At nearly fifteen hours, The Mercy of Gods is a substantial listen, but the pacing justifies the length. The Carryx world-palace is built up gradually enough that when its full implications become clear, the reveal carries genuine force. Corey knows how to structure a series opener so that the first book is satisfying on its own terms while leaving enough open to make book two feel necessary rather than obligatory.
What to Watch For in The Mercy of Gods
The early chapters are deliberately slow. One reviewer noted that a second read, done with patience rather than skimming the less interesting sections, was significantly more rewarding than the first. That is useful information for the audiobook listener in particular: this is not a book that hooks you in the first hour and then coasts. It builds, and it requires the listener to trust the build.
There is also the question of atmospheric consistency. Corey has created a genuinely alien environment and committed to not over-explaining it, which is the right artistic choice and also occasionally disorienting. The political structure of the Carryx, the mechanics of the world-palace competitions, the relationship between the captive species, all of this arrives in fragments rather than briefings. If you prefer your science fiction worldbuilding delivered in organized exposition, this series will test your patience. If you prefer it delivered through experience and inference, this is exactly right.

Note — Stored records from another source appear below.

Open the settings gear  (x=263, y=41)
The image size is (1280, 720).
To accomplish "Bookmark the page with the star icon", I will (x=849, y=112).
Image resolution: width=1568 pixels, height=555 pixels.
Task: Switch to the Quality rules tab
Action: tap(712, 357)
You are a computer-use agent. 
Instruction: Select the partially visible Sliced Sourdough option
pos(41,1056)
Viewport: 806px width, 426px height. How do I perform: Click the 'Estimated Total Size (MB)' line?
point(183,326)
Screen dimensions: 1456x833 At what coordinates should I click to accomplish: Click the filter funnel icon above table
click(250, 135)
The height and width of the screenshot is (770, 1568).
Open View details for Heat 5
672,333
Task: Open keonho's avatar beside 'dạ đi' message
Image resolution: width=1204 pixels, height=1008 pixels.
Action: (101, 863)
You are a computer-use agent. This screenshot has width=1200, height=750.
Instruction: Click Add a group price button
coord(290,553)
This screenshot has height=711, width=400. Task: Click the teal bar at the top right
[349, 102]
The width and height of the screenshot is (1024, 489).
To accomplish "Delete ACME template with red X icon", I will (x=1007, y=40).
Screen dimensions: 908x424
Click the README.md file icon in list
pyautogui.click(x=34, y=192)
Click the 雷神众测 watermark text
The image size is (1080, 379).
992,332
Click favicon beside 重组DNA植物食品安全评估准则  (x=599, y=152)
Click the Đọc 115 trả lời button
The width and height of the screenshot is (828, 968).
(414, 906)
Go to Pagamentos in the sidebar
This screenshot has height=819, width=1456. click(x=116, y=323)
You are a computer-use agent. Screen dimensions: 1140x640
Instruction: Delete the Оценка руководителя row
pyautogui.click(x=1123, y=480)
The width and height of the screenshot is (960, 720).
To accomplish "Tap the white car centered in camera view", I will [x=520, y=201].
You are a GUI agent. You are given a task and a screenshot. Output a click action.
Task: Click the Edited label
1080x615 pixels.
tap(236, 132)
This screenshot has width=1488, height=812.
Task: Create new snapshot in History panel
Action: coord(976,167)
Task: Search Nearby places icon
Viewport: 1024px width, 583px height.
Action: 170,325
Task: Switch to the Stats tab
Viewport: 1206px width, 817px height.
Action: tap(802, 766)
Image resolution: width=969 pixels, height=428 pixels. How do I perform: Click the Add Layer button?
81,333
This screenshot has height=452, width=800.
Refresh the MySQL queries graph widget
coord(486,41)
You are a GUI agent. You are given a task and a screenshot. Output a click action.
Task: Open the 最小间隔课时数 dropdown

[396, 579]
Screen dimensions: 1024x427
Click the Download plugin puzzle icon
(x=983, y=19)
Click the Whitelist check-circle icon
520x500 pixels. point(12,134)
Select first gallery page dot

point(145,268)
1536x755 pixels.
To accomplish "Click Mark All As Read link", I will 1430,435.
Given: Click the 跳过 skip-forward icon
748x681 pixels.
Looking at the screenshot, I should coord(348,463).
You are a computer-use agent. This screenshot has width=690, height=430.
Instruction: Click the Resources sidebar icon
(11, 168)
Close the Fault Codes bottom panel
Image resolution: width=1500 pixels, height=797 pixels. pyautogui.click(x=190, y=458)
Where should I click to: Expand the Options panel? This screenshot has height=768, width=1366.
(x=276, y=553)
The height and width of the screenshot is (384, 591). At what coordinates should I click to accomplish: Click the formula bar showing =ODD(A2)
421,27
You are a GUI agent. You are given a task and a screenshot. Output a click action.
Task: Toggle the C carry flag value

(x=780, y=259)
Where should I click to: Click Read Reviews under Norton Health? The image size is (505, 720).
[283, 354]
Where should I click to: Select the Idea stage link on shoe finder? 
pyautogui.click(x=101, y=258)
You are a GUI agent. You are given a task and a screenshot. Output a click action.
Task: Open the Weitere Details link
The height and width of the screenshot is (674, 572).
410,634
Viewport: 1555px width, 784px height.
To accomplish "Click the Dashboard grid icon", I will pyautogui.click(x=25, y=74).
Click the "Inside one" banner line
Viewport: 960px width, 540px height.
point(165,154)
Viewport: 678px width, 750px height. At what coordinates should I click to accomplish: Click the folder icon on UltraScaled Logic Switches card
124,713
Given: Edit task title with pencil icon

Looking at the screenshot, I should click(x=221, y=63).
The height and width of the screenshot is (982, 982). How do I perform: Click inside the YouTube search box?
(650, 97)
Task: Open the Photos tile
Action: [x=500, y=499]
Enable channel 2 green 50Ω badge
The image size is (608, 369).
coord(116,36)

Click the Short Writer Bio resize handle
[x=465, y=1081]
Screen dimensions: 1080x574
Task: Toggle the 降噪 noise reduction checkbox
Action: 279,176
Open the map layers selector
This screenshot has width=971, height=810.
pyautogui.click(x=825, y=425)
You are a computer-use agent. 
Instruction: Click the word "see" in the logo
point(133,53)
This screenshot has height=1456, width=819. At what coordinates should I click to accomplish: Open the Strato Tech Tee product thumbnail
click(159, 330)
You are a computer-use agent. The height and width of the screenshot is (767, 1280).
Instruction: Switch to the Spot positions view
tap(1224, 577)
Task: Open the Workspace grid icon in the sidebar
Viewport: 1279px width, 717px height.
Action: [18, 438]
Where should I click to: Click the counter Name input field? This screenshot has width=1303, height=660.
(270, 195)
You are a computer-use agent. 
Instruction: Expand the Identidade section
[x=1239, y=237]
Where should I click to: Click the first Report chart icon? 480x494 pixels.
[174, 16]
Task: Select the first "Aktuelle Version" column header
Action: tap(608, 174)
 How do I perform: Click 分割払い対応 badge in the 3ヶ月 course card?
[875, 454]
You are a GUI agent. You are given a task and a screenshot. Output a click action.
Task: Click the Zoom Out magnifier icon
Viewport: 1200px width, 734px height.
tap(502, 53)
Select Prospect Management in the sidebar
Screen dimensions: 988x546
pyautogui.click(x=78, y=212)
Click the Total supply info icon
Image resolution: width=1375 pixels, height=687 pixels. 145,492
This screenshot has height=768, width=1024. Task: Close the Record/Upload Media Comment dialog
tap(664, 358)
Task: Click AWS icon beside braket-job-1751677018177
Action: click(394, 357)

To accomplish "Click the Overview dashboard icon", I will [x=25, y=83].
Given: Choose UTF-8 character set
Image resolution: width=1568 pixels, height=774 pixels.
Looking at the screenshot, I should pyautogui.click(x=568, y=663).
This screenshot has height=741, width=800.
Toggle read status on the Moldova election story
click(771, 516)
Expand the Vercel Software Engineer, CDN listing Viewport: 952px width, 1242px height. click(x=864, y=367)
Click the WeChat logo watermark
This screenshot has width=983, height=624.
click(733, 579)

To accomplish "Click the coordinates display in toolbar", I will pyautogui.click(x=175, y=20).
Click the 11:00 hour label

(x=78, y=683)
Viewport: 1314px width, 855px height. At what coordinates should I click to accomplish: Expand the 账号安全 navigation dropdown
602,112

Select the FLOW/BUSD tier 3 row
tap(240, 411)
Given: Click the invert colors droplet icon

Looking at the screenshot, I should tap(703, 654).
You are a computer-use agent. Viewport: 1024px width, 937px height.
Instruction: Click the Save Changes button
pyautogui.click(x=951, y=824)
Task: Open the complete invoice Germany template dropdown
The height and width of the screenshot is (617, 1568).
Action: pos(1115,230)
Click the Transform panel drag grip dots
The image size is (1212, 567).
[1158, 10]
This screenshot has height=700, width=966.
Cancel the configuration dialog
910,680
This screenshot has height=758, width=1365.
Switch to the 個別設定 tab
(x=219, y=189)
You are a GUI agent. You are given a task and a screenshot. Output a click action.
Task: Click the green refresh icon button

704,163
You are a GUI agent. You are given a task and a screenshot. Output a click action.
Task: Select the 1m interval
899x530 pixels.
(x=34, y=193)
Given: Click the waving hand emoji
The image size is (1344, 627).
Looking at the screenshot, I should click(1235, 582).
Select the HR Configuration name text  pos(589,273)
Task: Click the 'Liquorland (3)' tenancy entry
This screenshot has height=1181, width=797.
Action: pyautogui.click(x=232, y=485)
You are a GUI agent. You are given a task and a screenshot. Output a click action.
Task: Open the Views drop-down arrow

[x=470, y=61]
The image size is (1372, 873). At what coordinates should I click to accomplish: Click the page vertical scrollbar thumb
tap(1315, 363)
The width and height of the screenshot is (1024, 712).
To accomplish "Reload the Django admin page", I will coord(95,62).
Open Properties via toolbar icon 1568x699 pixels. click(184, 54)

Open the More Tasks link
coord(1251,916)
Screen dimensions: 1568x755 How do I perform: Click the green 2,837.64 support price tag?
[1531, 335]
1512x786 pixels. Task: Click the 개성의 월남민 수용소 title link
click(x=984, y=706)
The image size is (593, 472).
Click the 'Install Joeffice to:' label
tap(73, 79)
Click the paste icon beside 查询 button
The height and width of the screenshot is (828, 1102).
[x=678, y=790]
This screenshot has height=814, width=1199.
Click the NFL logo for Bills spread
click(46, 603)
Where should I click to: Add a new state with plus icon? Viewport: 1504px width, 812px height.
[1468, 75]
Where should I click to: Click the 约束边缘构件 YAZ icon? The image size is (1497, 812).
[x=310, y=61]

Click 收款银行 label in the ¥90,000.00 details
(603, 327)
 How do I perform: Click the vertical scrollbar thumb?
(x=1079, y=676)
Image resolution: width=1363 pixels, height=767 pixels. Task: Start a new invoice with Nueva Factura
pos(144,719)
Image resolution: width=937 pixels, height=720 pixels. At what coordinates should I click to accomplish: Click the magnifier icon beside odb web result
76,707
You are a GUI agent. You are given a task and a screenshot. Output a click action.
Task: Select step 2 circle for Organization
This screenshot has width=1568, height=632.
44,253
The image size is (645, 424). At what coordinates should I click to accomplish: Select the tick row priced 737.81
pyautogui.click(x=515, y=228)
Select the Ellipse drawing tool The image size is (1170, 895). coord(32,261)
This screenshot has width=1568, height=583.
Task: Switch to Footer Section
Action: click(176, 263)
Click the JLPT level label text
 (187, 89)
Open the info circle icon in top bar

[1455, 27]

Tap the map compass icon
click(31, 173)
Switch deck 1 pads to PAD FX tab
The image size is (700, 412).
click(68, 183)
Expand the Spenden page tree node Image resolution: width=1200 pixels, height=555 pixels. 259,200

Who Should Listen to The Mercy of Gods
Frequently Asked Questions
Do I need to have read the Expanse series before starting The Mercy of Gods?
No. The Captive’s War is a completely separate universe with no continuity connections to the Expanse. You can start here with no prior exposure to Corey’s work.
How does Jefferson Mays handle the alien characters in the Carryx sections?
With restraint, which is the right choice. He does not adopt a gimmicky alien voice for the Carryx, instead conveying their otherness through pacing and register. It is effective and avoids the distracting quality that over-differentiated alien narration can produce.
Is the slow start in the first few chapters worth pushing through?
Yes, based on multiple reviewer accounts including one who read the book twice and found the second reading significantly more rewarding. The opening setup pays off substantially once the world-palace sections begin.
Is this a standalone book or does it end on a cliffhanger?
It is the first book in a series, and while it provides a satisfying narrative arc of its own, the larger conflict and Dafyd’s role within it are clearly not resolved. Expect to want book two by the time the credits roll.